* **Job**
Copy out the material word for word, from its first line through the line that contains "Looking at the screenshot, I should click(592, 394).", with both the first and last lines included.

* **Data for this exercise**
-- Start --

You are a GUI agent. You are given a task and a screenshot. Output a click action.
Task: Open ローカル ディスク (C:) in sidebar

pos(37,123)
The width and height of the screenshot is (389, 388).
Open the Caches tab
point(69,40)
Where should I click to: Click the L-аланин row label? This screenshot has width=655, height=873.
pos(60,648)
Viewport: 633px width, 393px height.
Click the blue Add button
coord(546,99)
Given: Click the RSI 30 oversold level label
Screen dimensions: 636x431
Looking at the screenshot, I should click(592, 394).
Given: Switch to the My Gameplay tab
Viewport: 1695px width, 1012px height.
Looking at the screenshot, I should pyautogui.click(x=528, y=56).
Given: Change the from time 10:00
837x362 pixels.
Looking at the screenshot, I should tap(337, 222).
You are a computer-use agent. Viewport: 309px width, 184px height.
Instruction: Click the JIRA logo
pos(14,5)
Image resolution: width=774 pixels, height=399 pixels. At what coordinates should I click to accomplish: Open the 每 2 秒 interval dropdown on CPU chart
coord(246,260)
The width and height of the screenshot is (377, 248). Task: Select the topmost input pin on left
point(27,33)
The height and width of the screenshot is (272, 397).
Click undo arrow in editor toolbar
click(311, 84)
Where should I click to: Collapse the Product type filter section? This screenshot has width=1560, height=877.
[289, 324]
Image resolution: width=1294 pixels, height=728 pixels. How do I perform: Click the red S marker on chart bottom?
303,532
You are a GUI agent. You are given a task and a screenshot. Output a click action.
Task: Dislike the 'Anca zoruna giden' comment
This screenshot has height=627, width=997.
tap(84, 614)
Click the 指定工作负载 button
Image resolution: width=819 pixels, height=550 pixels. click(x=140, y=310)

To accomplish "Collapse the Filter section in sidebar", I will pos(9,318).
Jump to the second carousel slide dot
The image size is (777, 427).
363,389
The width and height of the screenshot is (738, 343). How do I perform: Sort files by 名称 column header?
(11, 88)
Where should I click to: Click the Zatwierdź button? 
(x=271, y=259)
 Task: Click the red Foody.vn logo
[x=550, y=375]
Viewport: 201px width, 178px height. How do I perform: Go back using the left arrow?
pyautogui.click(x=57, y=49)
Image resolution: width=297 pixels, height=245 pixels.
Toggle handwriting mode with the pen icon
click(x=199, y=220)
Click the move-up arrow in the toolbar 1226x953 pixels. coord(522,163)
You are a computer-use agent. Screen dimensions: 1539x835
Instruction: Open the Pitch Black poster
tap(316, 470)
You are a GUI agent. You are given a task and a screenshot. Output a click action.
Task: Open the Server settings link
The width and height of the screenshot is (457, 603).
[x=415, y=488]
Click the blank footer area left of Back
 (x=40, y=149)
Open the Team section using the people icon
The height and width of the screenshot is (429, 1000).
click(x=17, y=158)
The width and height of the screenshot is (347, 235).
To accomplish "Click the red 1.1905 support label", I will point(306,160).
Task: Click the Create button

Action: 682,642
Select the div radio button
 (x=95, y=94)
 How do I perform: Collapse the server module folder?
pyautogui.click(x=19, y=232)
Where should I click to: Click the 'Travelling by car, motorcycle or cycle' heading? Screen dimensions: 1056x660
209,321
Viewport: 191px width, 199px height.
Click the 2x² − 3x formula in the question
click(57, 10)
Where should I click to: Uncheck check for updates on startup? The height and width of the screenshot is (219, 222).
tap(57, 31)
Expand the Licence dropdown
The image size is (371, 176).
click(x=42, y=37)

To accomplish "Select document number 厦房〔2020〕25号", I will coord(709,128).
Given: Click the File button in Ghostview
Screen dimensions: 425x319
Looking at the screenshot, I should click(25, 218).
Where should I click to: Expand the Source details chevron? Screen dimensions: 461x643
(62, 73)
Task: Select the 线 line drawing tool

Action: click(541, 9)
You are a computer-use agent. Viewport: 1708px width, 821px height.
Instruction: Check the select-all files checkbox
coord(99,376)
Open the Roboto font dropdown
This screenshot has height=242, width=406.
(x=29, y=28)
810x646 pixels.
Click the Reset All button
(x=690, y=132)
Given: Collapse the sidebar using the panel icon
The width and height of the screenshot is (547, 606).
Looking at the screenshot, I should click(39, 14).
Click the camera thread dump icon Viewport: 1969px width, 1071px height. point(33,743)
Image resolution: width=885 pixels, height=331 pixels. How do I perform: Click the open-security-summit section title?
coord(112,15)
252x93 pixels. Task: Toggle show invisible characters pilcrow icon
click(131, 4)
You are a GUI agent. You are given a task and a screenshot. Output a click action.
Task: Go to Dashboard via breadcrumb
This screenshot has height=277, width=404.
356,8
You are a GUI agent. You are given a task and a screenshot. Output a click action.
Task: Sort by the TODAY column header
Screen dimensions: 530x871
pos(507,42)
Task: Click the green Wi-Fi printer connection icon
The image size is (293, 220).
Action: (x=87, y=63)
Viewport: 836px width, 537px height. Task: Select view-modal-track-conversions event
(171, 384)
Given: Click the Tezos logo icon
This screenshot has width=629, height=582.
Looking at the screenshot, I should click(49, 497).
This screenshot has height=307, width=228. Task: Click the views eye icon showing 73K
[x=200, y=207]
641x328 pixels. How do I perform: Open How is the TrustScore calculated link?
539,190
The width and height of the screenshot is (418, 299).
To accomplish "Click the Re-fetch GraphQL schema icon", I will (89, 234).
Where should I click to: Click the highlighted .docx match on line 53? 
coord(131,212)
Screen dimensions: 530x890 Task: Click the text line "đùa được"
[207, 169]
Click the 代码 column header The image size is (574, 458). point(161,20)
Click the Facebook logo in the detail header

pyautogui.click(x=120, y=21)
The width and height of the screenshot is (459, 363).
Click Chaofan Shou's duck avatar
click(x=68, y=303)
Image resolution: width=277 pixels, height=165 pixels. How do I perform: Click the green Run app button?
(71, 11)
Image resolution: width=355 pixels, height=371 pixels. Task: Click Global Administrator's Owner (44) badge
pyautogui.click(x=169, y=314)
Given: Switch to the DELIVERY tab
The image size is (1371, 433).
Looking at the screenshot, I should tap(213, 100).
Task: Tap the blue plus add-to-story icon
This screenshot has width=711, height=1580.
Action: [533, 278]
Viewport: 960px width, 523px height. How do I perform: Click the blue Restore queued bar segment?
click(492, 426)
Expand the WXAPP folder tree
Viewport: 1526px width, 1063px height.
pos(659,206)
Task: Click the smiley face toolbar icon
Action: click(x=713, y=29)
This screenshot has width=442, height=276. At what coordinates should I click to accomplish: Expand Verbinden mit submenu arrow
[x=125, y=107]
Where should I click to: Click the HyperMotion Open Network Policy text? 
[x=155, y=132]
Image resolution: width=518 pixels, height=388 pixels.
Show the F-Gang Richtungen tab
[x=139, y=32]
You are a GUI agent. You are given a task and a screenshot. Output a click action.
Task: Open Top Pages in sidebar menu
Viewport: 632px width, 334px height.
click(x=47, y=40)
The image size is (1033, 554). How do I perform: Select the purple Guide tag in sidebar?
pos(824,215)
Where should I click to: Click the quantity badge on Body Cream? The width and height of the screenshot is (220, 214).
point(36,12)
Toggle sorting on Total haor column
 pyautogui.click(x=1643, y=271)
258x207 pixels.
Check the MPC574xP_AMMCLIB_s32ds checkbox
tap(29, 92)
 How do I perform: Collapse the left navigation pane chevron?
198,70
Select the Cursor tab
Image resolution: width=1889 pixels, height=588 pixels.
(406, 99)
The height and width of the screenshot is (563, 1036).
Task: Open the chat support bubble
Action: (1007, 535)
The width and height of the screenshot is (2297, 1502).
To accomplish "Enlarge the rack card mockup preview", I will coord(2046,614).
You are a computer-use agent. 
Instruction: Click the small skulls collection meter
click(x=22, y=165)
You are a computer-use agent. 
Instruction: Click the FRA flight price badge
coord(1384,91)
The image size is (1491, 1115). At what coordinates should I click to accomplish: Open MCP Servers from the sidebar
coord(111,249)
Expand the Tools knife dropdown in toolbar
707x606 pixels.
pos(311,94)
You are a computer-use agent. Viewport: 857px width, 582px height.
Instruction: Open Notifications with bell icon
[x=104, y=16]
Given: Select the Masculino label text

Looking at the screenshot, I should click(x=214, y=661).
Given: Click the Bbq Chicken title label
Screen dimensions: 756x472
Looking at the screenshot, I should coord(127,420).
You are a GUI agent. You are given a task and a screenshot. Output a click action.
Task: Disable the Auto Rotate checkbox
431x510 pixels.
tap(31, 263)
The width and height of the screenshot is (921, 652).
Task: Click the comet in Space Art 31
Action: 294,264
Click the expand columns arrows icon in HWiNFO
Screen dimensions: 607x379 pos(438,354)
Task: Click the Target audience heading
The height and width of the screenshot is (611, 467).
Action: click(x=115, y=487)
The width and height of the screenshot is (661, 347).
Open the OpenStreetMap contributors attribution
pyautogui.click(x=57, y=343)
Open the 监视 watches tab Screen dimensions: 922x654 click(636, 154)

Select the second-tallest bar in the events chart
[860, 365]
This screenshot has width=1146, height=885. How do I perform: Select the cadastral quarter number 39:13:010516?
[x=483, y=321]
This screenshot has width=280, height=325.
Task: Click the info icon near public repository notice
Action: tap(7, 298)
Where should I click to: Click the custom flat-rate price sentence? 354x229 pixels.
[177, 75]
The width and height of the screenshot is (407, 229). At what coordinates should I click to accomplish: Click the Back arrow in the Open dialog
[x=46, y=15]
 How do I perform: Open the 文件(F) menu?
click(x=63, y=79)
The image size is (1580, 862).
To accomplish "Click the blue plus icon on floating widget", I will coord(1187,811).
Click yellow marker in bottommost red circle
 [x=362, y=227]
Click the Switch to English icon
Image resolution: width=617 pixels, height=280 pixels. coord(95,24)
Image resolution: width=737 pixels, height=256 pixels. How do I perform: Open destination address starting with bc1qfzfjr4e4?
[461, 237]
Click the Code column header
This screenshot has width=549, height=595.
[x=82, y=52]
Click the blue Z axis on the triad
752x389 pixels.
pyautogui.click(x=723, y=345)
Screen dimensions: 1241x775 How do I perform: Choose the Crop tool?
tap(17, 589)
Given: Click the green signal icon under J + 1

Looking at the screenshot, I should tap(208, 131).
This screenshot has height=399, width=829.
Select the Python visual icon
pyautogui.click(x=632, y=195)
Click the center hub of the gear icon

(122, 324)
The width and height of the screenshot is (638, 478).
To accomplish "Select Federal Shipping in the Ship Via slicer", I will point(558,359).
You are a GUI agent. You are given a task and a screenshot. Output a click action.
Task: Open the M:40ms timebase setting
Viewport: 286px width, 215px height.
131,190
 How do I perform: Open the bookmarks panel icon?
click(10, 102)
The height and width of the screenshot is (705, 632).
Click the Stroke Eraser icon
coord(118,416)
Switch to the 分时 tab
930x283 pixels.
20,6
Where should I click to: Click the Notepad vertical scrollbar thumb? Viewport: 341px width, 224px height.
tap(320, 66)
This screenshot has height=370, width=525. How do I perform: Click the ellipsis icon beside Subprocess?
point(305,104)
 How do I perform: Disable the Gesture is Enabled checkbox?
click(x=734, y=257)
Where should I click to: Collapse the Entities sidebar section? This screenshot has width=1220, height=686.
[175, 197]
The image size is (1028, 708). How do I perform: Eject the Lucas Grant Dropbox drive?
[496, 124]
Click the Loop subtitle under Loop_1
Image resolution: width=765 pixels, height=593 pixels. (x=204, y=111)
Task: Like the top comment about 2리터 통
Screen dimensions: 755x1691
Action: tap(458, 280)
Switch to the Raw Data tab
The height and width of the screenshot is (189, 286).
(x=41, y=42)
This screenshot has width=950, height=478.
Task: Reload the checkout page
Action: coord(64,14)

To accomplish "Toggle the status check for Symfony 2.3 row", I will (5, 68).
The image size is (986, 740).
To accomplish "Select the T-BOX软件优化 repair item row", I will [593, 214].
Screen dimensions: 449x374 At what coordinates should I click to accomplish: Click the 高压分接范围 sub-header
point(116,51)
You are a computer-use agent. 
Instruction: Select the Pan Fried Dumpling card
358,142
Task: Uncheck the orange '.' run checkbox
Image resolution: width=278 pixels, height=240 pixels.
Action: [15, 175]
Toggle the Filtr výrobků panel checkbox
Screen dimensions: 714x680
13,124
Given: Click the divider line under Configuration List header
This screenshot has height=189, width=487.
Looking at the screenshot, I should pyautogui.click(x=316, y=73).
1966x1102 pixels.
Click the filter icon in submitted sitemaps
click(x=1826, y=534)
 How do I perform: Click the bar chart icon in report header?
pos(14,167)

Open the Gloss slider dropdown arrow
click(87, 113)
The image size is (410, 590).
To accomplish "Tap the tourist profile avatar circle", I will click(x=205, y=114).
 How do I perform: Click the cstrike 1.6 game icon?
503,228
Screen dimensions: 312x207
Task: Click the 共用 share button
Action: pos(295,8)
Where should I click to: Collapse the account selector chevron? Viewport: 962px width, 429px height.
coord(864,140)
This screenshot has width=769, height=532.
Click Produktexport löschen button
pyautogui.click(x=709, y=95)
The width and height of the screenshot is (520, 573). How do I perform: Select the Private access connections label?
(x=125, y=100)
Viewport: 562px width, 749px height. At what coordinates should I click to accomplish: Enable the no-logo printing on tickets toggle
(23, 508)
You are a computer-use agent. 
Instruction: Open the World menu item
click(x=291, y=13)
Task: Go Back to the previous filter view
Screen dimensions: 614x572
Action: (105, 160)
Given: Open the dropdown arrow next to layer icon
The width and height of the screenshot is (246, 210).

-- End --

* **Solution for this problem**
You are a GUI agent. You are given a task and a screenshot. Output a click action.
Task: Open ローカル ディスク (C:) in sidebar

pos(37,123)
The width and height of the screenshot is (389, 388).
Open the Caches tab
point(69,40)
Where should I click to: Click the L-аланин row label? This screenshot has width=655, height=873.
pos(60,648)
Viewport: 633px width, 393px height.
Click the blue Add button
coord(546,99)
Given: Click the RSI 30 oversold level label
Screen dimensions: 636x431
Looking at the screenshot, I should click(592, 394).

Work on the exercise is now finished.